### Data supplied
★ ★ ★ ★ ★ ★ ★
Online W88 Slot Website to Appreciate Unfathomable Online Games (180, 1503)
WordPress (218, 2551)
★ ★ ★ ★ ★ ★ ★
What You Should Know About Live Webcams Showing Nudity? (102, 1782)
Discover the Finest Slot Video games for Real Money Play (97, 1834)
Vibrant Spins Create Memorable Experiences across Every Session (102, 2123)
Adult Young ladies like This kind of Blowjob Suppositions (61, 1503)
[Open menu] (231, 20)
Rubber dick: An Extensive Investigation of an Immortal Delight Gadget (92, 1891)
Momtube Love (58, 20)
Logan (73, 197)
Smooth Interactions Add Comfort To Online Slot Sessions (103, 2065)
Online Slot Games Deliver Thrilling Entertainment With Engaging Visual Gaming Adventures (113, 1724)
★ ★ ★ ★ ★ ★ ★
### About this task
Every line of the records that includes the word "Slot" should be gathered.

### Solution to this exercise
Online W88 Slot Website to Appreciate Unfathomable Online Games (180, 1503)
Discover the Finest Slot Video games for Real Money Play (97, 1834)
Smooth Interactions Add Comfort To Online Slot Sessions (103, 2065)
Online Slot Games Deliver Thrilling Entertainment With Engaging Visual Gaming Adventures (113, 1724)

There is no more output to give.